Esse filme foi considerado por muitos um dos mais dramáticos já feitos, pois com sua proposta de closes, personagens carismáticos e regras de dinâmica claramente estabelecidas, Trier acabou levando novamente o público a se envolver de uma maneira muito profunda com a trama. “Dançando no Escuro”, aclamado pela crítica, recebeu o prêmio de maior prestígio do Festival de Cannes: a Palma de Ouro.

Por retratar a vida da personagem nos EUA, sem nunca ter estado nesse país, Trier recebeu duras críticas da mídia. Alegou que sua vida, assim como a de grande parte das pessoas do mundo, é composta em 70% por elementos difundidos pela cultura americana, e por isso não temia apresentar em seu filme uma faceta dessa sociedade, acreditando que essa só se tornaria mais interessante por possuir as características e erros da visão de um estrangeiro.

Em 2003, Trier, que se disse tentado pelos críticos, lançou mais um filme cujo roteiro se passa nos EUA: “Dogville”. Novamente se propondo novas regras, o diretor criou o conceito que chamou de “filme fusão”, onde uniu elementos da linguagem da literatura, do cinema e do teatro. Para criar o conceito principal do filme, afirmou ter se inspirado no “teatro épico” de Brecht.

Aplicado em Dogville, o conceito de "teatro épico" ofereceu grande destaque à trama, pois Trier chegou ao ápice de remover todo o cenário e apenas demarcar o chão com a planta da cidade em que os personagens convivem, inserindo poucos móveis e luzes cenográficas. O público, diante disso, tem um estranhamento inicial por visualizar apenas atores abrindo portas imaginárias, e as ações de pessoas que supostamente estão em outros ambientes, mas que aparecem a todo o momento por não haver paredes no local. Contudo, após alguns momentos, toda aquela cidade claramente se remonta na mente de cada um que a visualiza, e a trama passa a ser acompanhada de perto, sem os desvios de atenção que os cenários podem provocar.
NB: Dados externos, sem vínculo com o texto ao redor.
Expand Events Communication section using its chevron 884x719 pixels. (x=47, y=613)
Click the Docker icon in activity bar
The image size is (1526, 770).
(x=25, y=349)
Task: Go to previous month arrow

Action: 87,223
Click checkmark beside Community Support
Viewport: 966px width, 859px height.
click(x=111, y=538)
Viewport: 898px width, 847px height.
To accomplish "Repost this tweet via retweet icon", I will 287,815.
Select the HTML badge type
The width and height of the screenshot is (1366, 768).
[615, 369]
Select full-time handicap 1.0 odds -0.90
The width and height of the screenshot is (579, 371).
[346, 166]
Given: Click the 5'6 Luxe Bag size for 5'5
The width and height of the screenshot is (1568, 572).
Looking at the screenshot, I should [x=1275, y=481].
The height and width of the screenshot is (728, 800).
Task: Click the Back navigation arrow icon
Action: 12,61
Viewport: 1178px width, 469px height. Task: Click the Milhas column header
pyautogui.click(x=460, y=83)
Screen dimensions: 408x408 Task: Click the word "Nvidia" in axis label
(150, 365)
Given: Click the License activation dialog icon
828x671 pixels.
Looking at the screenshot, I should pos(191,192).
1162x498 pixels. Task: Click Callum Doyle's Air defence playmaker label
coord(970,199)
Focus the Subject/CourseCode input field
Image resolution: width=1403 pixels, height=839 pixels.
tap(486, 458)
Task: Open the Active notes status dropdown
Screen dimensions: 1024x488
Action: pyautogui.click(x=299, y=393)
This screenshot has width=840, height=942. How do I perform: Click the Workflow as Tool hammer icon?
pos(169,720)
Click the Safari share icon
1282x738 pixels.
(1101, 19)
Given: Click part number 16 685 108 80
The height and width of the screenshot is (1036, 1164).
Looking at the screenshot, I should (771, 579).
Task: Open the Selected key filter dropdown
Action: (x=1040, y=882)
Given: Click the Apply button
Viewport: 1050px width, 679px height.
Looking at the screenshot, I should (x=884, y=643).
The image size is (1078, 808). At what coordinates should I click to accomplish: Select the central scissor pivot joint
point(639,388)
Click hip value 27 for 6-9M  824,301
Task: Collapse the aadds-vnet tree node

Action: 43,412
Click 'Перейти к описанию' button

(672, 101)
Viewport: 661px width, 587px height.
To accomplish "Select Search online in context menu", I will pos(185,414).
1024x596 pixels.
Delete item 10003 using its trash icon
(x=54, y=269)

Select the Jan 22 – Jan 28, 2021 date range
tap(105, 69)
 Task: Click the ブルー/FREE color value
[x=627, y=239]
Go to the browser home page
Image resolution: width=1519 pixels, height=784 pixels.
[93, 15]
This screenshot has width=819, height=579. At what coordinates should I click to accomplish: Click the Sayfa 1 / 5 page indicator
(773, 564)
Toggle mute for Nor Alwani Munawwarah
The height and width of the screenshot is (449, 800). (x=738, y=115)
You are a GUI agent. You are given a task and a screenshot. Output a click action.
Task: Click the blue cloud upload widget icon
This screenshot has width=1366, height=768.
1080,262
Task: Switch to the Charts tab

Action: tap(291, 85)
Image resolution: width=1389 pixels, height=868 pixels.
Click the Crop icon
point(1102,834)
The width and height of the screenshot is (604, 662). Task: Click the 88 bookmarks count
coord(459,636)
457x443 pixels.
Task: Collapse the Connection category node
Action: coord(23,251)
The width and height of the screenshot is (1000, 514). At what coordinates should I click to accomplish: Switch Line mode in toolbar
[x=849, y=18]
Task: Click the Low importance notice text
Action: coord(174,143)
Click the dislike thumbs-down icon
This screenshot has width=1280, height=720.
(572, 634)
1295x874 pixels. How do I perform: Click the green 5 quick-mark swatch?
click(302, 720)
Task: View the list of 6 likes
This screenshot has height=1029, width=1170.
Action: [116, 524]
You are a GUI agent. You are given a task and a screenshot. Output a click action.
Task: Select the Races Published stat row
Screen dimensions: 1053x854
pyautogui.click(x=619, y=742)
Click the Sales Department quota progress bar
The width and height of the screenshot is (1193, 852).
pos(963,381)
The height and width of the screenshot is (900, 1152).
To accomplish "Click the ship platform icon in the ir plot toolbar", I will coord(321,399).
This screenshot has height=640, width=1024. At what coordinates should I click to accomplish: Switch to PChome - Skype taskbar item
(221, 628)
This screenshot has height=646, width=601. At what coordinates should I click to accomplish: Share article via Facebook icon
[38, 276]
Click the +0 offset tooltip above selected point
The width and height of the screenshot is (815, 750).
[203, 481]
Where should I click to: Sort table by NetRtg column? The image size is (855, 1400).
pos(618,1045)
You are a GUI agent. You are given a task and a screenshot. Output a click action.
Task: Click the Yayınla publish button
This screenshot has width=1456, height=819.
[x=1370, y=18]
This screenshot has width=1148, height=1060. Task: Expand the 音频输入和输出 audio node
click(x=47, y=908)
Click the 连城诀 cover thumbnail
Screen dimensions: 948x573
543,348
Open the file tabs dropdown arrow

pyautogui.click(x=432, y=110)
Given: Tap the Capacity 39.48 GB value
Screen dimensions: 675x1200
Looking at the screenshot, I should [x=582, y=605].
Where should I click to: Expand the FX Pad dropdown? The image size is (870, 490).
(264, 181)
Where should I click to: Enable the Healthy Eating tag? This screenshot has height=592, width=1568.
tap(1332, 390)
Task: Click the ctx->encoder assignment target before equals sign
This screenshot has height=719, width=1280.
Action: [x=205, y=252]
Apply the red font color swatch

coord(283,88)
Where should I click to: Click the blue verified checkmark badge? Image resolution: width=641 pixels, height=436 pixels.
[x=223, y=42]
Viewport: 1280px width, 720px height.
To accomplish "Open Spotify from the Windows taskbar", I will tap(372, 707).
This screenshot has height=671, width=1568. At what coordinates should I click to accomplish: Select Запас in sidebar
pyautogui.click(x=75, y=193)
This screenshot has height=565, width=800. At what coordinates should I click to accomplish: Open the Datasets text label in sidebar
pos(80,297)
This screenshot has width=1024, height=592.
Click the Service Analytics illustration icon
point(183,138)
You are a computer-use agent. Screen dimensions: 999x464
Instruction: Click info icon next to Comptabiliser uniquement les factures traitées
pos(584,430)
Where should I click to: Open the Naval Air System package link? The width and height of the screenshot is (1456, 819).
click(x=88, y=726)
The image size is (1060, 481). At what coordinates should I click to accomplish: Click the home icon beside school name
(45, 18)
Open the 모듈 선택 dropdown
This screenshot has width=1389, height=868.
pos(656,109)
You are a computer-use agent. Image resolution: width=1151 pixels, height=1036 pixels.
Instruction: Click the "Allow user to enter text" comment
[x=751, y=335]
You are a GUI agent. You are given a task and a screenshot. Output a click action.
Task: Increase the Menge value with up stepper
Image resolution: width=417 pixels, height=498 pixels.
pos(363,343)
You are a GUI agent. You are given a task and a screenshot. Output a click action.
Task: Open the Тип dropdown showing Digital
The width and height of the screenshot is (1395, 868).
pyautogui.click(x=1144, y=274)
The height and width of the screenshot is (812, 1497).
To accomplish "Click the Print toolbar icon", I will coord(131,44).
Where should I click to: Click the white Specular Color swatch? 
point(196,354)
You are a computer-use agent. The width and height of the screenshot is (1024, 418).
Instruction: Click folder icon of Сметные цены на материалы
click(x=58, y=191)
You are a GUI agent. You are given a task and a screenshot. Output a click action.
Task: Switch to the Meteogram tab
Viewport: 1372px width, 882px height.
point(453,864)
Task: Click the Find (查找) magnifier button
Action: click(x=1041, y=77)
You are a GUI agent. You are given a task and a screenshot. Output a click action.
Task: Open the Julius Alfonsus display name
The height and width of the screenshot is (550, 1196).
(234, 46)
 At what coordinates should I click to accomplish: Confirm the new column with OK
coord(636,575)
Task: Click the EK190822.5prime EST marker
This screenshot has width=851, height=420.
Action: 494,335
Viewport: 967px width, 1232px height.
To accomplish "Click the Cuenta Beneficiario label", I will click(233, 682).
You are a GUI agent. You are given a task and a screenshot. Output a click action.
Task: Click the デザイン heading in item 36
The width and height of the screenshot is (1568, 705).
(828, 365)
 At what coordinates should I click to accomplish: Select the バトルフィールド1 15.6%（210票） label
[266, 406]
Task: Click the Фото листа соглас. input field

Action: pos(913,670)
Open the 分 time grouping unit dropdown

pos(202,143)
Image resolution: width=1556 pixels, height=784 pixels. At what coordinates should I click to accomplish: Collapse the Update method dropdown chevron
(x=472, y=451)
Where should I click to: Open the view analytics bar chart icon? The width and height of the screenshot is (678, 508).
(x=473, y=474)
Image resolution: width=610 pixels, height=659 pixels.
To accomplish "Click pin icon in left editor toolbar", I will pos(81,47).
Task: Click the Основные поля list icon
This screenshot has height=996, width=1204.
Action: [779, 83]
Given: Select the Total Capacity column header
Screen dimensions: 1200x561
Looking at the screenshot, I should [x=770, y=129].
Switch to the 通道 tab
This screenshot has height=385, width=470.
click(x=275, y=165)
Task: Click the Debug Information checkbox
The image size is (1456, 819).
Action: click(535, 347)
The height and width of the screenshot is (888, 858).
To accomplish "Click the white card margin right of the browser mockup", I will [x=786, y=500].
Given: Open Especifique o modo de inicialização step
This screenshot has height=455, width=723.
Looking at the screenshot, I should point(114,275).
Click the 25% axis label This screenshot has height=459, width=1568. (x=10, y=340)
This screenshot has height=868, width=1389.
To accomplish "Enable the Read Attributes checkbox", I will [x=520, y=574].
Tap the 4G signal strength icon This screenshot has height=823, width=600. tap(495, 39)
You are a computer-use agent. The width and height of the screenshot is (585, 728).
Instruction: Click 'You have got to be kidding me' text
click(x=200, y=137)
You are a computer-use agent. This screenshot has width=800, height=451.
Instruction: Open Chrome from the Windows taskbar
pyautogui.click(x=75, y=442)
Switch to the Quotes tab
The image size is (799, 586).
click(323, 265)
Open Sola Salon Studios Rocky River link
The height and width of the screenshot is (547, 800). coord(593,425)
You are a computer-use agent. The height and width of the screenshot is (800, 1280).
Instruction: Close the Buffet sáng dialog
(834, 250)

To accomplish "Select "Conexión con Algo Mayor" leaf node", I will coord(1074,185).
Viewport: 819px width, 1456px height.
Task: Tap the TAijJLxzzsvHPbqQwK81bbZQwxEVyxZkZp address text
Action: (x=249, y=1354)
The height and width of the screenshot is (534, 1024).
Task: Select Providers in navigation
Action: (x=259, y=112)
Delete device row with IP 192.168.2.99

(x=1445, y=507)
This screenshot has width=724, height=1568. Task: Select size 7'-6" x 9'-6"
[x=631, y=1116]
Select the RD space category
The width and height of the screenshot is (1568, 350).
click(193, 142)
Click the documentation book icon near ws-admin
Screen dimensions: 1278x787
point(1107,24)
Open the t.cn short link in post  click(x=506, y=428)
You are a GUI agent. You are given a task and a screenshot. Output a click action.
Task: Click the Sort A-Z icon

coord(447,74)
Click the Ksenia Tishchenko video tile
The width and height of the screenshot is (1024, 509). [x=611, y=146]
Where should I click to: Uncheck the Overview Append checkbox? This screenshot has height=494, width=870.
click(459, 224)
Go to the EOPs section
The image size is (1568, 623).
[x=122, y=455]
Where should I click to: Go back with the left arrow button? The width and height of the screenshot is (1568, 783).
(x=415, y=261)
“Dogville”, primeiro filme da trilogia “EUA - Terra das oportunidades”, conta uma história dramática sobre vingança, em que o diretor discute friamente aspectos da formação das sociedades, suas relações e mazelas. Cada vez mais caricatos, seus personagens são expostos ao público de forma íntima, criando um vínculo com o mesmo que, se hipnotiza pelo jogo de quebra de paradoxos técnicos e morais, e desaba geralmente em uma sensação subversiva. Essa experiência pode ser agradável para alguns, e causar repúdio a outros, mas de um modo geral atinge o objetivo do diretor de provocar a reflexão diante da história.

Diferente de suas seqüências de filmes anteriores, na trilogia “EUA” os filmes são realmente continuações de uma mesma história, sendo que o segundo filme “Manderlay” foi lançado em 2005.

O último filme da trilogia, com o nome previsto como “Washington”, ainda não foi lançado e, segundo Trier, só será feito no momento em que ele estiver interessado em gravá-lo. Isso porque o diretor, que diz ter passado sempre por problemas emocionais, tem reduzido sua carga de trabalho devido a uma crise de depressão.

Desde 1991, von Trier trabalha em um projeto chamado “Dimension”, estrelado por seu amigo Udo Kier. Todo ano, durante o período natalino, Lars roda 3 minutos do filme em um local diferente da Europa. O cineasta planeja terminar o filme em “2024”.